- DVD cover
- Directed by: Madan
- Written by: Madan
- Produced by: Madan
- Starring: Jagapati Babu Priyamani
- Cinematography: T. Surendra Reddy
- Edited by: Nandamuri Hari
- Music by: Agastya
- Production company: Aa Naluguru Films
- Release date: 8 December 2006;
- Running time: 151 minutes
- Country: India
- Language: Telugu

= Pellaina Kothalo =

Pellaina Kothalo is a 2006 Indian Telugu-language romance film, produced and directed by Madan on Aa Naluguru Films banner. The film stars Jagapati Babu, Priyamani, and music composed by Agastya.

==Plot==
The film begins with two software engineers, Veeramachineni Harikrishna & Lakshmi, who are pantophobic and testy. Moreover, the two consistently rely on their best friends, Bhagawan & Janaki. A dominating wife & husband invariably suppress their spouse Satyabhama & Chalapati, respectively. Elders formally arrange Hari & Lakshmi's matchmaking, Pelli Choopulu, and they like each other and knit each other. But their trains indoctrinate their mindset in the name of ascendancy and personal freedom. Additionally, it advises that the ' first night' is the right time to keep the partner under the toe.

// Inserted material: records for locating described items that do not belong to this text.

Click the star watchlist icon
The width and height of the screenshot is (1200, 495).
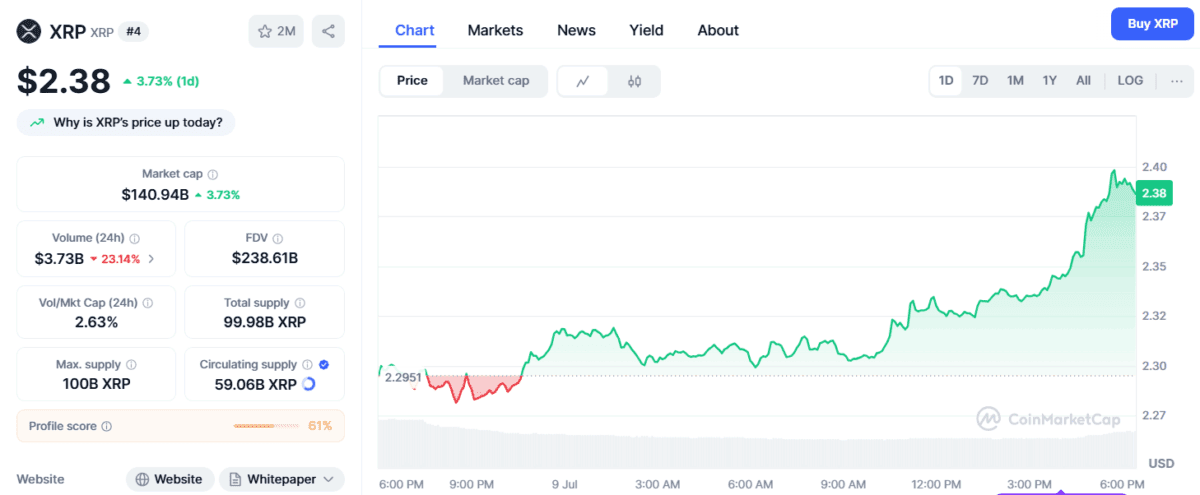click(265, 31)
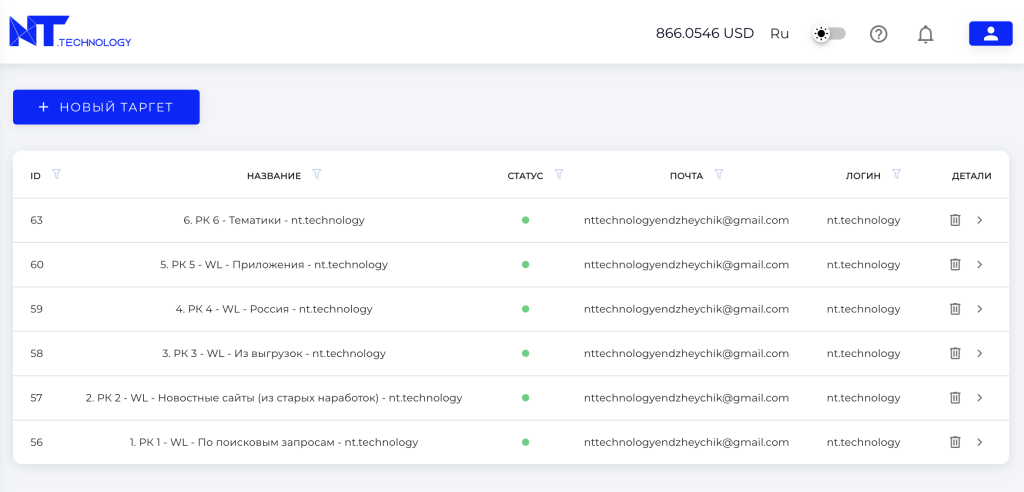Open details chevron for target 57
This screenshot has height=492, width=1024.
point(979,398)
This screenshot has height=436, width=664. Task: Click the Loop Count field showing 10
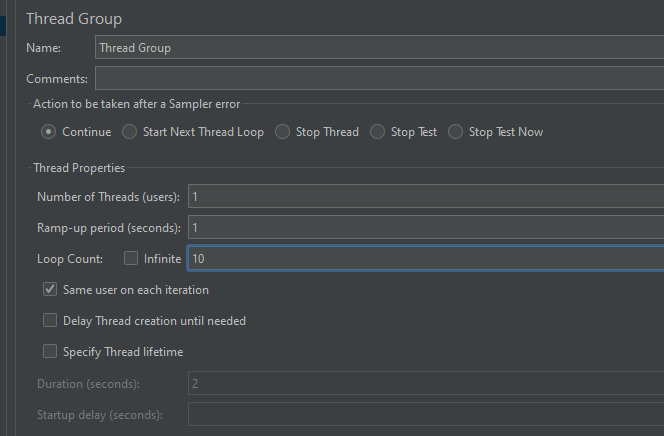pos(424,259)
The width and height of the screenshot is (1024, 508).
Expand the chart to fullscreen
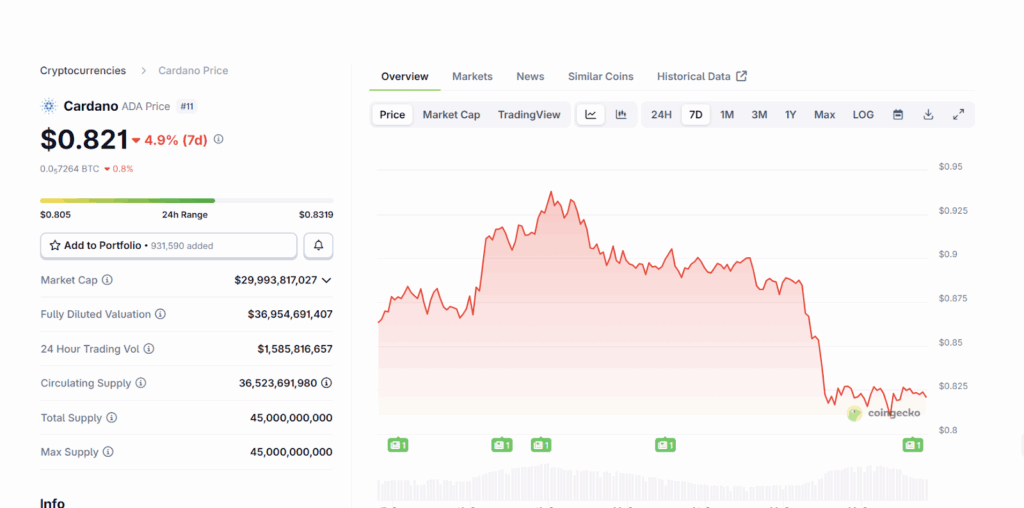958,115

Once Lakshmi's old mate, Prakash, arrives to arouse her husband, Lakshmi pretends to be close to him. Fortuitously, his wife Astha is Hari's previous salsa tutor and has an infatuation with him. So, he also repeats the same, which enrages their ego, and silly squabbles launch. Eventually, the couple decide to split. Simultaneously, Hari's grandparents arrive from their village and Hari & Lakshmi enact affinity to gratify them. The elders invite the twosome to the town to conduct a heritage ritual, Dampatya Vratam.

Accordingly, they proceed and start the ritual. As a result, intimacy and friendliness emerge between the couple. Parallelly, Bhagawan & Janaki know that it is just their consort's virtue to surrender to them and transform. Besides, Hari & Lakshmi discover the entire ritual is fake, forged by old men, and freak out. At that point, the older people affirm that being conscious of their marital life, they made this play. Thus, to impress upon them that nuptial is neither agreement nor adjustment, it is holy bondage. Hearing it, soul-searching starts inside the duet, who realizes the eminence of marriage and the importance of the better half. Finally, the movie ends happily with the first night of Hari & Lakshmi.

==Cast==

- Jagapati Babu as Veeramachineni Harikrishna "Hari"
- Priyamani as Lakshmi "Lucky"/Lucy
- Astha Singhal as Astha "Chintu"
- Raju Sundaram as Prakash
- Kota Srinivasa Rao as Veeraraju, Hari's grandfather
- Brahmanandam
- Sunil as Chalapathi
- Ali as Ali
- Dharmavarapu Subramanyam as Priest
- M. S. Narayana as Lakshmi's uncle
- Venu Madhav as Venu Madhav
- Giribabu
- Ahuti Prasad as Hari's father
- Krishna Bhagawan as Bhagawan
- Shankar Melkote as Ali's boss
- Madhu
- Geetanjali as Hari's grandmother
- Kovai Sarala
- Jhansi as Janaki
- Hema as Satya Bhama
- Gundu Sudarshan as Traffic Police Officer
- Rajitha as Lakshmi's aunt
- Madhumani
- Devisri
- Sushma
- Waheeda Rehman as a servant at Hari's grandfather's house

==Soundtrack==

Music composed by Agashtya. Music released on ADITYA Music Company.

| No. | Title | Lyrics | Singer(s) | Length |
|---|---|---|---|---|
| 1. | "Siri Siri Muvvalle" | Vennelakanti | Shreya Ghoshal | 5:03 |
| 2. | "Chelivo" | Chaitanya Prasad | Karthik, Rita | 4:35 |
| 3. | "Harilo Ranga Hari" | Uma Maheswar | Tippu, Maya | 4:44 |
| 4. | "Salsa Samba" | Chaitanya Prasad | Tippu, Rajyalakshmi | 4:20 |
| 5. | "Manasu Kannu" | Veturi | S. P. Balasubrahmanyam | 6:08 |
| 6. | "Sapta Jagathi" | Chaitanya Prasad | Chorus | 1:13 |
| Total length: |  |  |  | 25:53 |

== Reception ==
Jeevi of idlebrain.com wrote that the film "showcases Jagapati Babu’s brilliance as an actor all over again".